For Tai-Chi (Fig. 13), X2face is not able to handle the motion of the driving video and simply warps the human body in the source image as a single blob.
For Bair (Fig. 14), we observe a similar behavior. X2face generates unrealistic videos where the robotic arm is generally not distinguishable. On the contrary, our model is able to generate a realistic robotic arm moving according to the driving video motion.
Finally in Fig 15, we report results on the MGif dataset. First, these examples illustrate high diversity of MGif dataset. Second, we observe that our model is able to transfer the motion of the driving video even if the appearance of the source frame is very different from the driving video. In particular, in all the generated sequences, we observe that the legs are correctly generated and follow the motion of the driving video. The model preserves the rigid parts of the animals as, for instance, the abdomen. In the last row, we see that the model is also able to animate the fox tail according to the motion of the cheetah tail.

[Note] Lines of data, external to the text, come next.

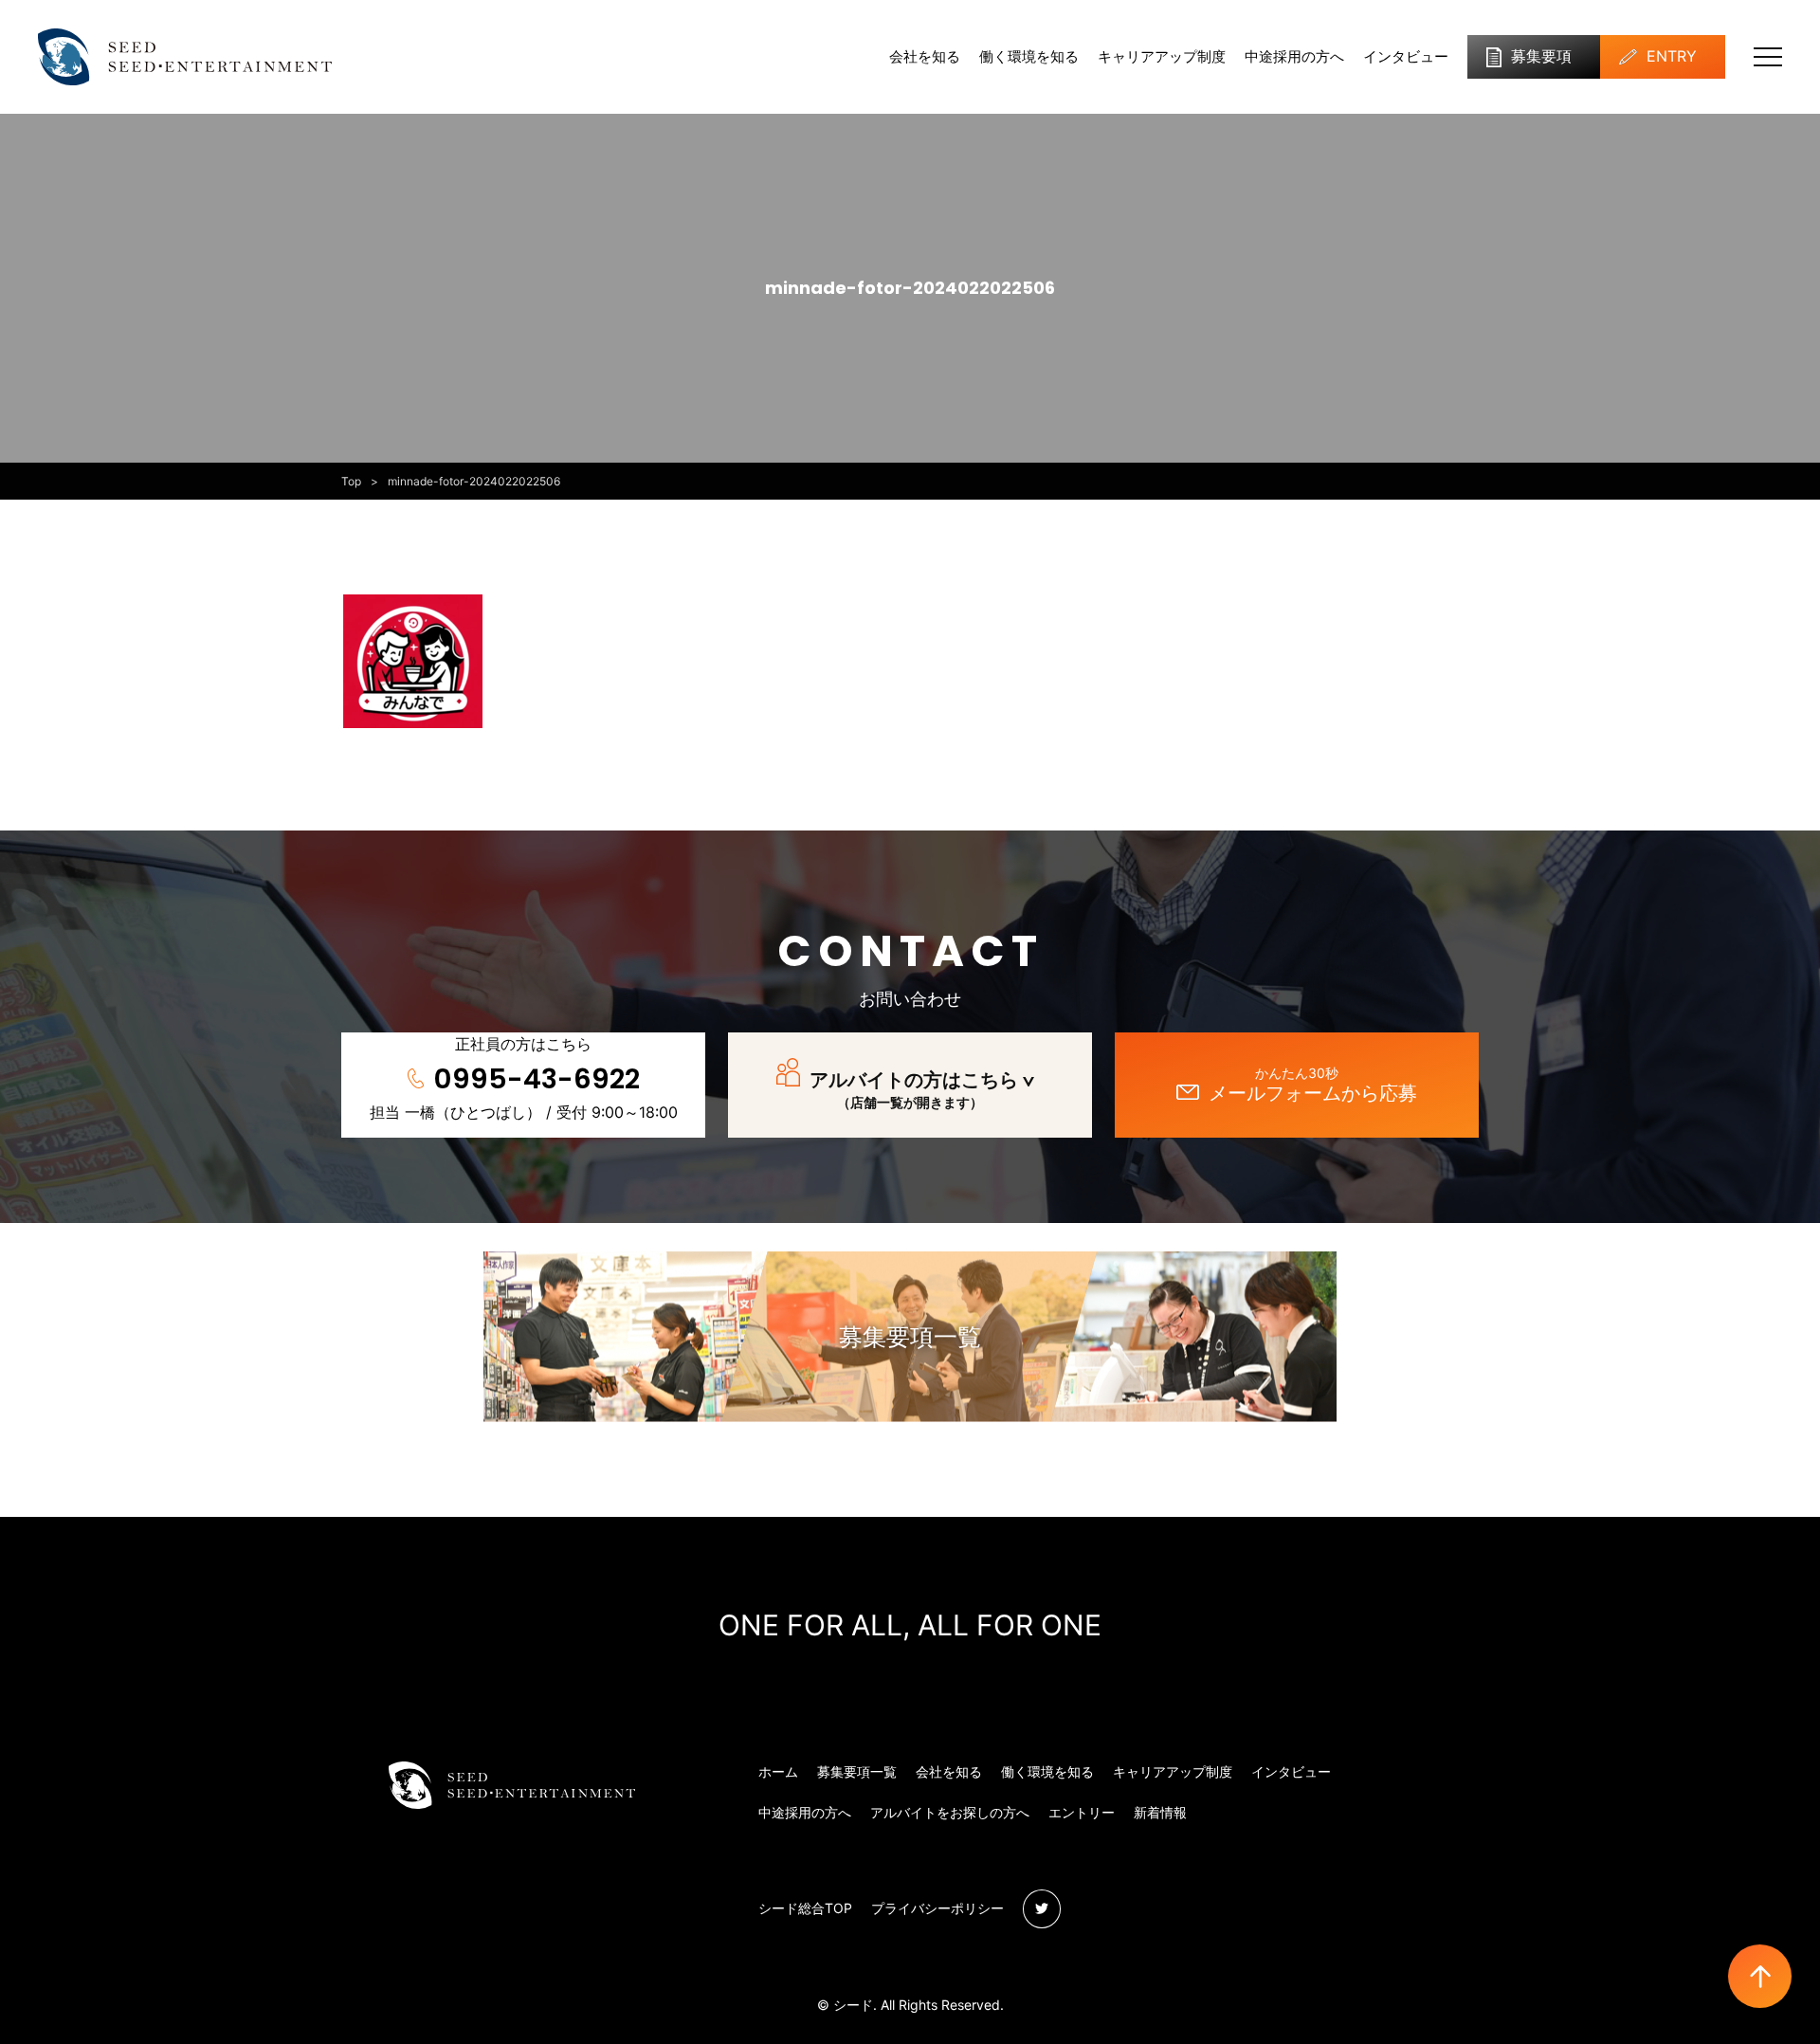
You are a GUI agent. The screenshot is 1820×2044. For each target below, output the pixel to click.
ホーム (778, 1771)
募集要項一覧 (910, 1337)
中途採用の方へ (1294, 56)
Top (351, 481)
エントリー (1081, 1812)
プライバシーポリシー (937, 1908)
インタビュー (1405, 56)
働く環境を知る (1029, 56)
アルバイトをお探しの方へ (949, 1812)
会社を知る (924, 56)
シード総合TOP (805, 1908)
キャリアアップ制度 (1162, 56)
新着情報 (1160, 1812)
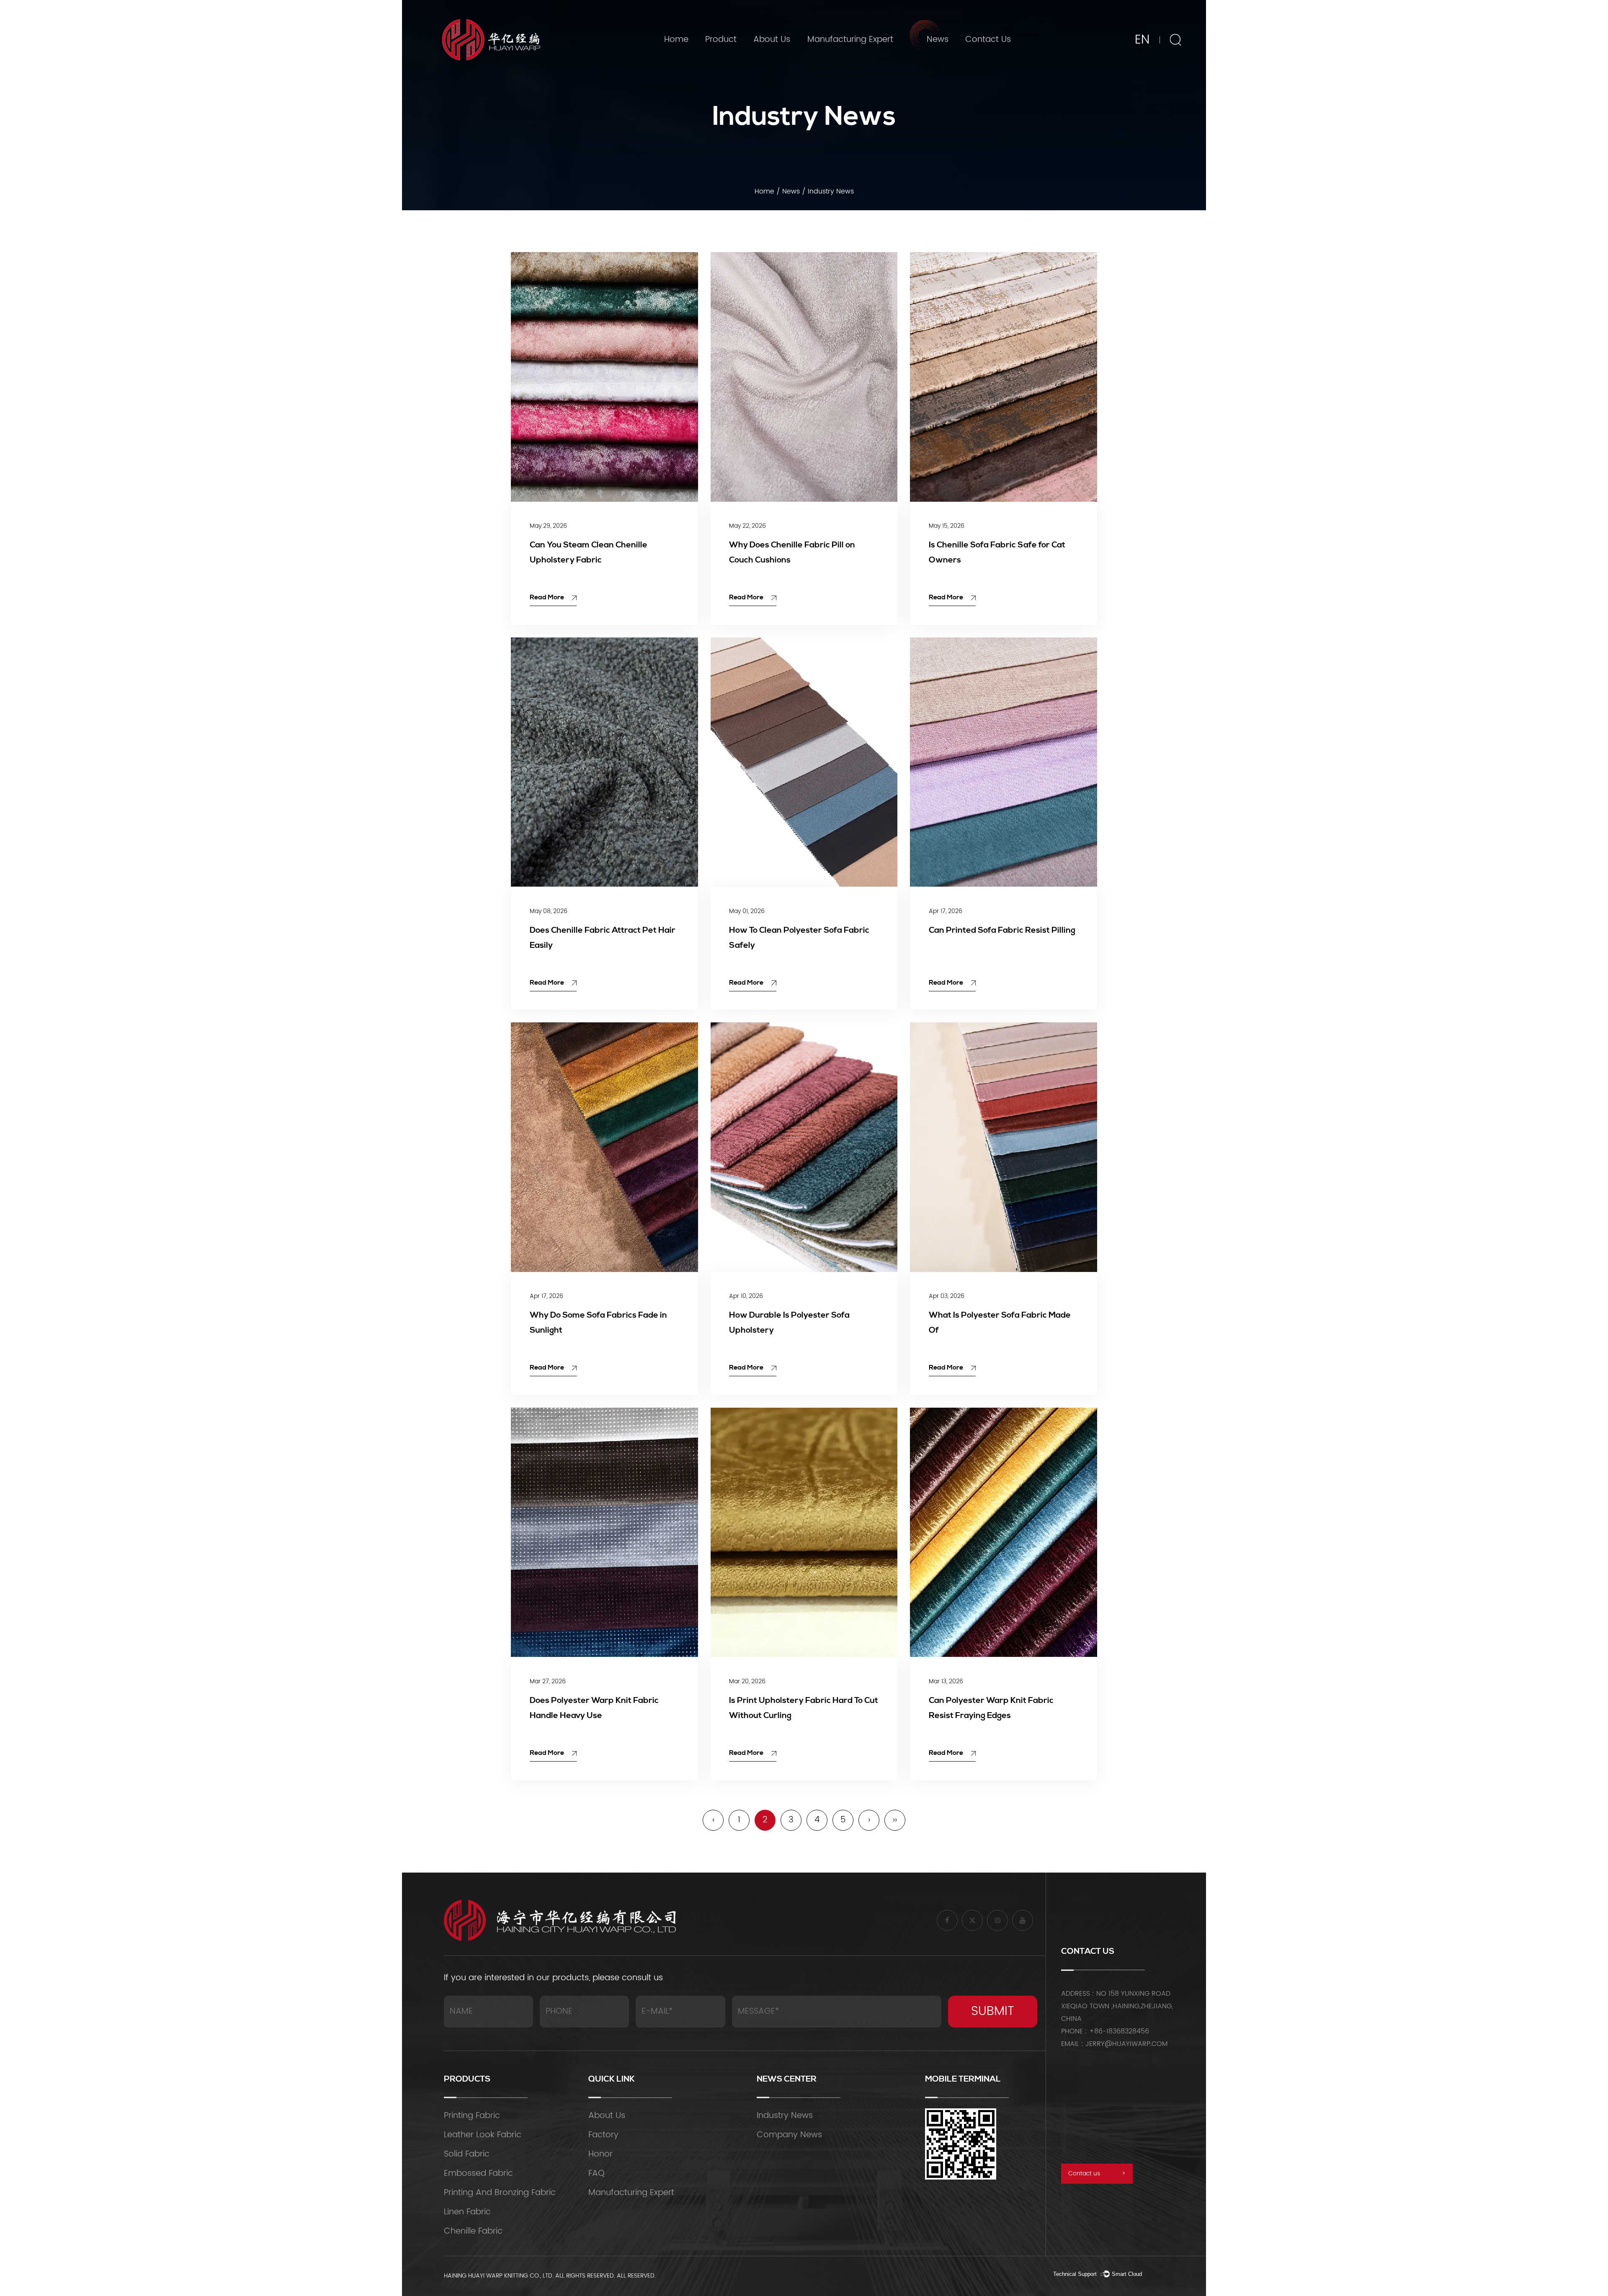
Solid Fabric (467, 2154)
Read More (547, 597)
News (937, 39)
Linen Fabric (467, 2212)
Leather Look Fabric (482, 2135)
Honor (600, 2154)
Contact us (1097, 2173)
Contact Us (988, 39)
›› (895, 1820)
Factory (603, 2135)
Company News (789, 2135)
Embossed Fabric (478, 2173)
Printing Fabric (472, 2116)
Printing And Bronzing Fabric (743, 55)
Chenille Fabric (473, 2231)
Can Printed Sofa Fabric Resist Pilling (1002, 930)
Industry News (944, 60)
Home (676, 39)
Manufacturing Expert (850, 39)
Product (721, 39)
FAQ (596, 2173)
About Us (771, 39)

c.5 Keypoint visualization
Finally, we report visual examples of keypoints learned by our model in Figs. 16, 17, 18 and 19. On the Nemo dataset, we observe that the obtained keypoints are semantically consistent. For instance, the cyan and light green keypoints constantly correspond to the nose and the chin respectively. For Tai-Chi, the keypoints are also semantically consistent: light green for the chin and yellow for the left-side arm (right arm in frontal views and left arm in back views), for instance. For the Bair dataset, we observe that two keypoints (light green and dark blue) correspond to the robotic arm. The other keypoints are static and can correspond to the background. Finally, concerning the MGif dataset, we observe that each keypoint corresponds to two different animal parts depending if the animal is going towards left or right. In the case of animals going right (last three rows), the keypoints are semantically consistent (red for the tail, dark blue for the head etc.). Similarly, the keypoints are semantically consistent among images of animal going left (red for the head, dark blue for the tail etc.). Importantly, we observe that a keypoint is associated to each highly moving part, as legs and tails.